CNN’s Anti-Trump Avatar Signs Off for the Last Time

The new boss at CNN, David Zaslav, has called for a more moderate political approach at the network, which he said in February was “the leader in news to the left.”

Evan Agostini/Invision/AP, file
CNN says it has canceled its weekly program on the media, ‘Reliable Sources,’ and host Brian Stelter will be leaving the network. Evan Agostini/Invision/AP, file

On his last episode of “Reliable Sources,” host Brian Stelter, who reported on the media and now has become the latest victim of the trends reshaping it, noted that television is ephemeral, but boasted that his show “transcended that.”

Nevertheless, the show’s time on the tube is up. 

“The free world needs CNN. The free world needs a reliable source,” Mr. Stelter intoned as he signed off for the last time. 

The cancellation of “Reliable Sources,” a Sunday morning mainstay, after nine years with Mr. Stelter at the helm, and 30 years overall, is just as much about a network in turmoil as the anchor who took the fall despite headlining what he called “one of CNN’s highest rated weekend shows.” 

As Mr. Stelter put it, “CNN has a new owner” and “I’m sad that I won’t be here to cover it.”

The new boss is David Zaslav, the chief executive of Warner Brothers Discovery, a conglomerate created in April that brought HBO, CNN, and Warner Bros under one roof. Mr. Zaslav has explicitly called for a more moderate political approach at the network, which he said in February was “the leader in news to the left.” 

According to the New Yorker, “no CNN personality took on the fight against Trump’s disinformation more gamely” than Mr. Stelter did.

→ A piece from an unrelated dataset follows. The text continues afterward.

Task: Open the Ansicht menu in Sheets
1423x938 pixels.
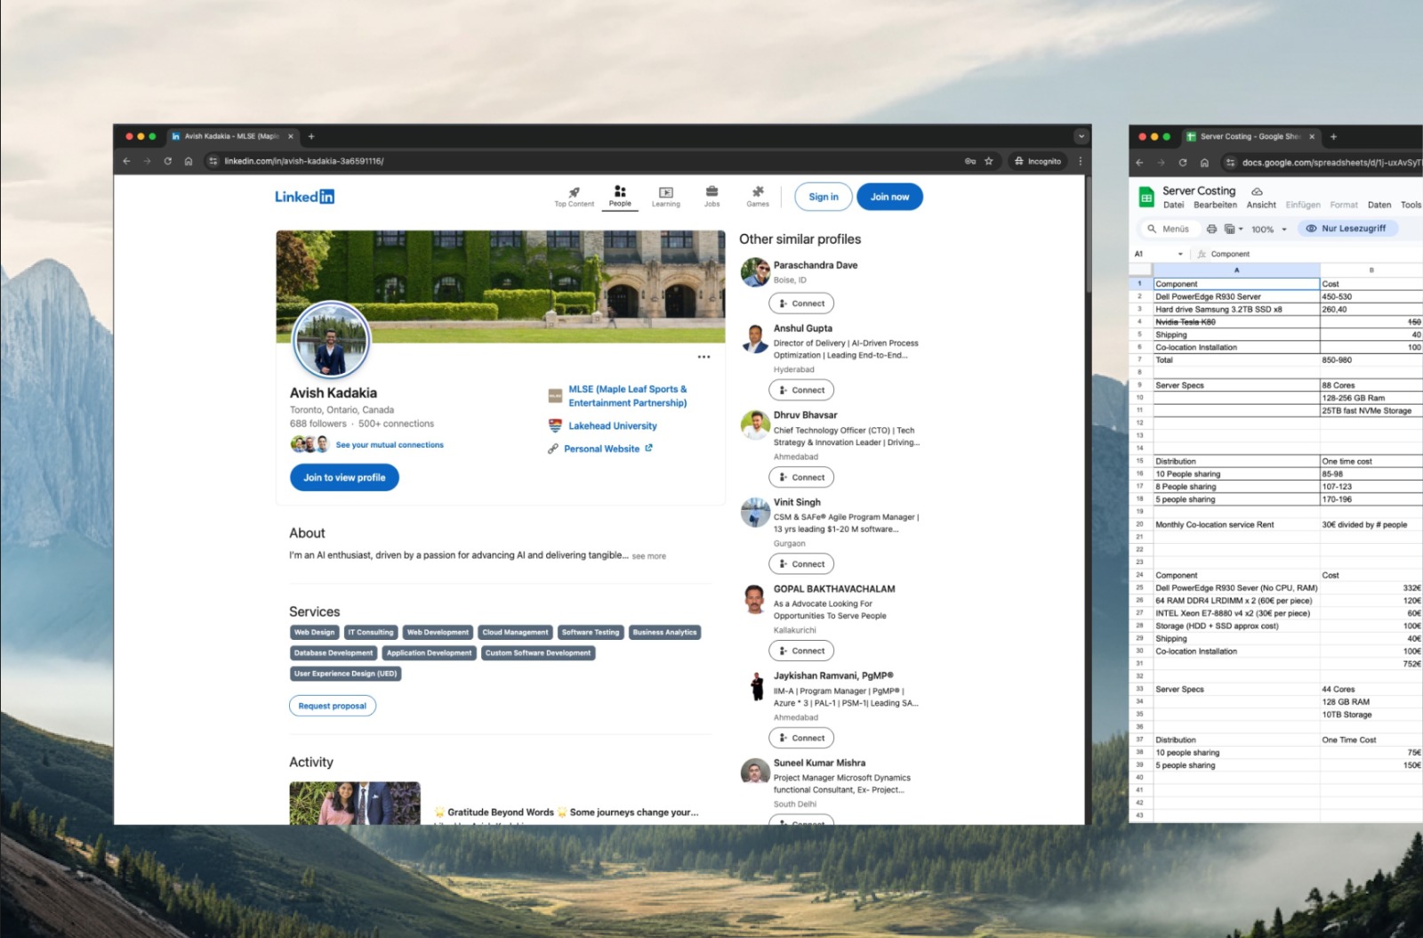Action: pyautogui.click(x=1260, y=205)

He authored a book last year entitled “Hoax: Donald Trump, Fox News, and the Dangerous Distortion of Truth,” and was widely viewed as a fierce critic of President Trump and as part of the so-called “resistance” to the last administration.  

Warner Brothers Discovery’s most influential shareholder is John “Cable Cowboy” Malone, a television titan who is by some accounts the largest private landowner in America. Mr. Malone, widely seen as a mentor to Mr. Zaslav, told the New York Times that  he wants “the ‘news’ portion of CNN to be more centrist” but vowed that he was not “in control or directly involved” in the decision to cancel Reliable Sources.

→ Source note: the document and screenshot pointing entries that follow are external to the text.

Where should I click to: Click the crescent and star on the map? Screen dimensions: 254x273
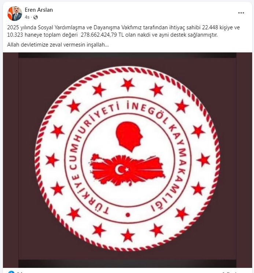[122, 169]
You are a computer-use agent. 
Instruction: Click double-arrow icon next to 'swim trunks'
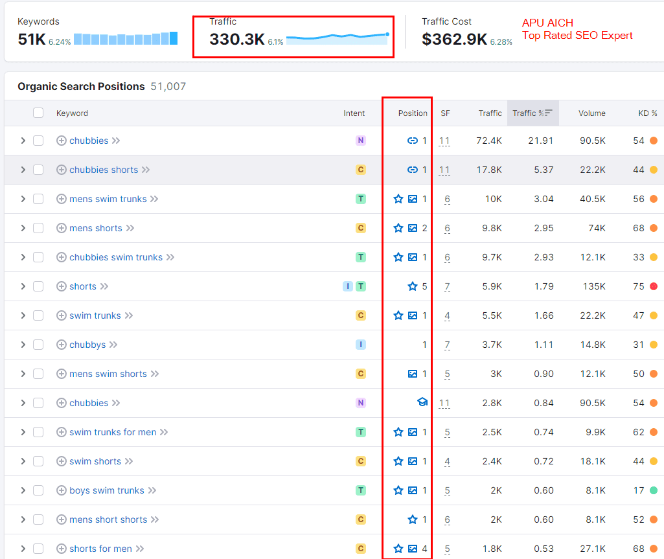tap(129, 315)
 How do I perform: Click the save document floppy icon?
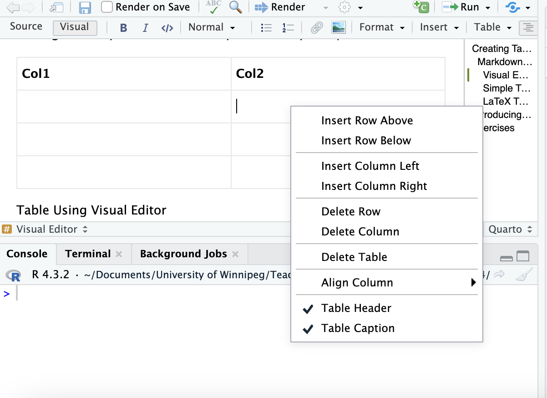[x=85, y=7]
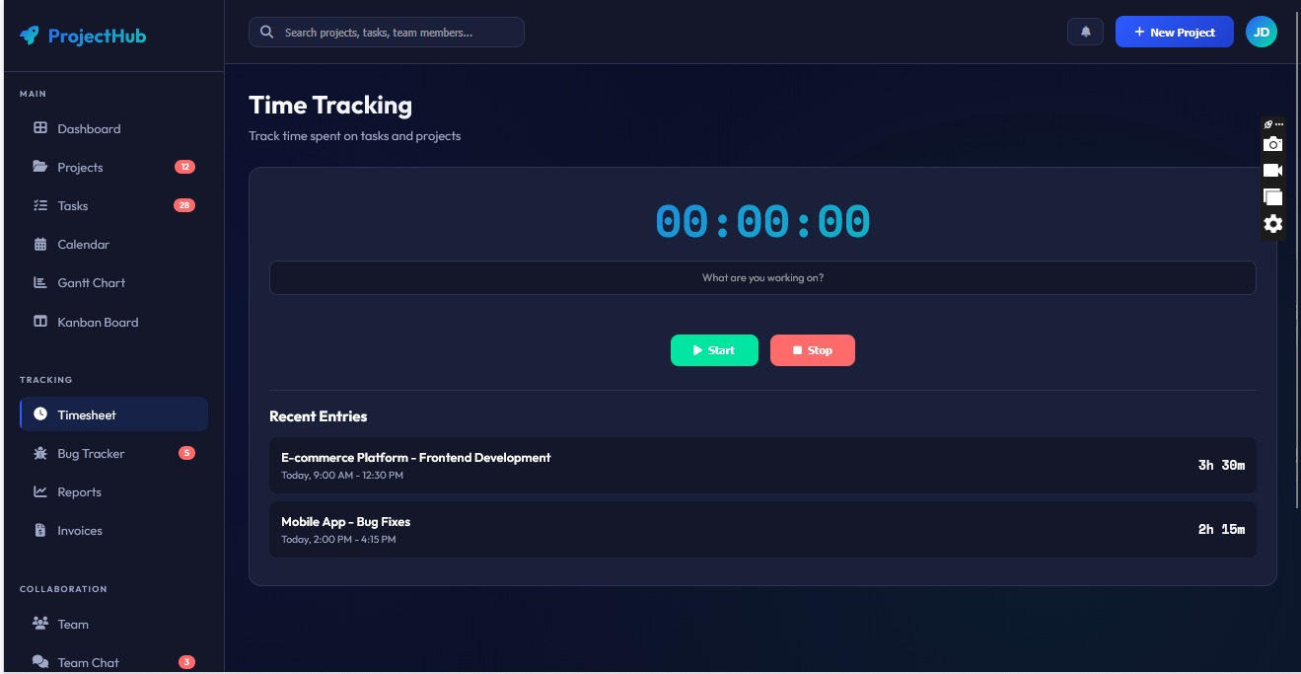
Task: Click the Bug Tracker bug icon
Action: pos(40,454)
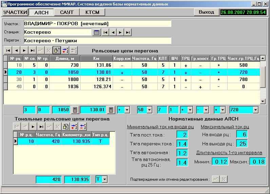
Task: Open calculator icon next to km field 130.01
Action: 111,110
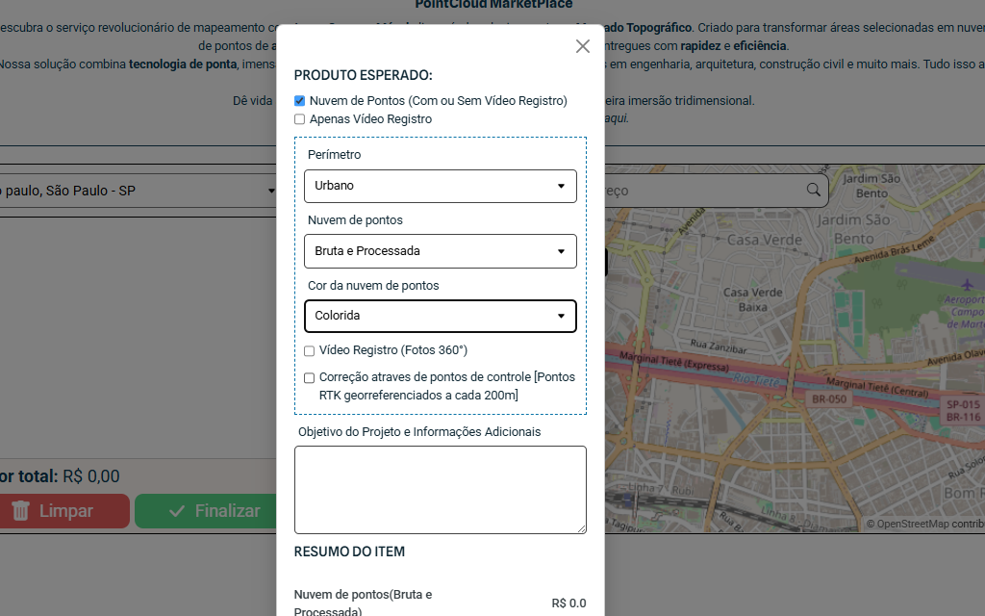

Stirring speculation of a possible role for Mr. Malone in the end of “Reliable Sources” was a report from Mr. Stelter’s newsletter of the same name that comments by Mr. Malone in November expressing hope that CNN would “evolve back to the kind of journalism that it started with, and actually have journalists” had “stoked fears that Discovery might stifle CNN journalists and steer away from calling out indecency and injustice.”     

As part of the shake up, Mr. Zaslav replaced Jeff Zucker, who had run the network and its satellites for years, with the former producer of the Late Show with Stephen Colbert, Chris Licht. Mr. Stelter was widely seen as a protege of Mr. Zucker, who put the print journalist and one time New York Times reporter on air. The ostensible cause of Mr. Zucker’s departure was an unreported romantic relationship with a coworker.

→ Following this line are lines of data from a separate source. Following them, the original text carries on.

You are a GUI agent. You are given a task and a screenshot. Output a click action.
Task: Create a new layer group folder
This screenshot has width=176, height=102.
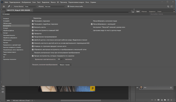point(165,100)
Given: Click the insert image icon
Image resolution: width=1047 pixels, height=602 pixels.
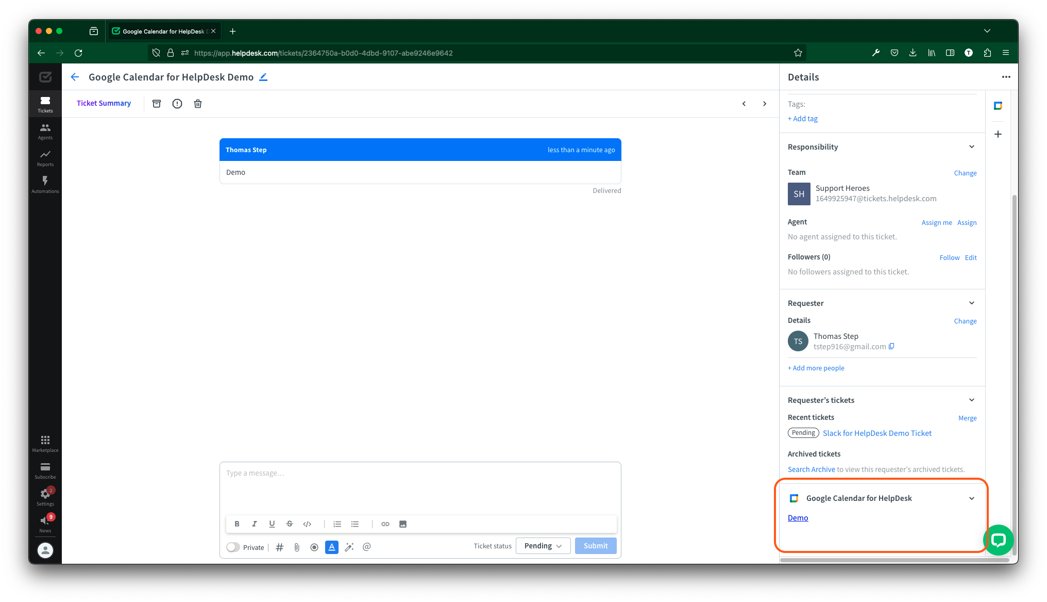Looking at the screenshot, I should [x=403, y=524].
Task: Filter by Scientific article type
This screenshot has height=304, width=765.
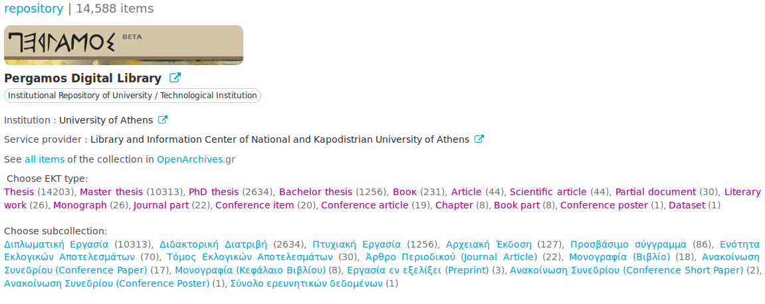Action: (x=549, y=192)
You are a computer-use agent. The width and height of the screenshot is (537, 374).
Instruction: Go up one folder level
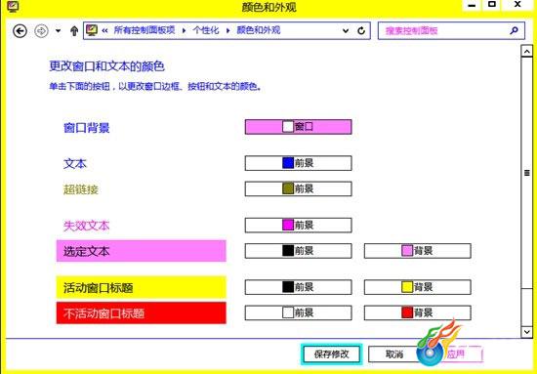point(74,31)
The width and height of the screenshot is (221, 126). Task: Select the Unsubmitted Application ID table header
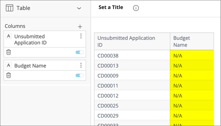126,41

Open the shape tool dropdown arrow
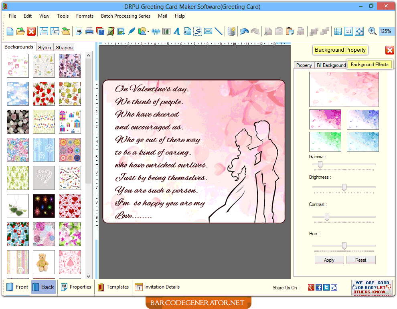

Mr. Licht has been outspoken about the changes convulsing the company, with the Daily Beast reporting that he informed staffers on Friday that “There will be moves you may not agree with or understand.” One of the most dramatic of recent moves was the cancellation of CNN+ a mere month after its April launch. Mr. Licht labeled that outcome “a uniquely shitty situation.”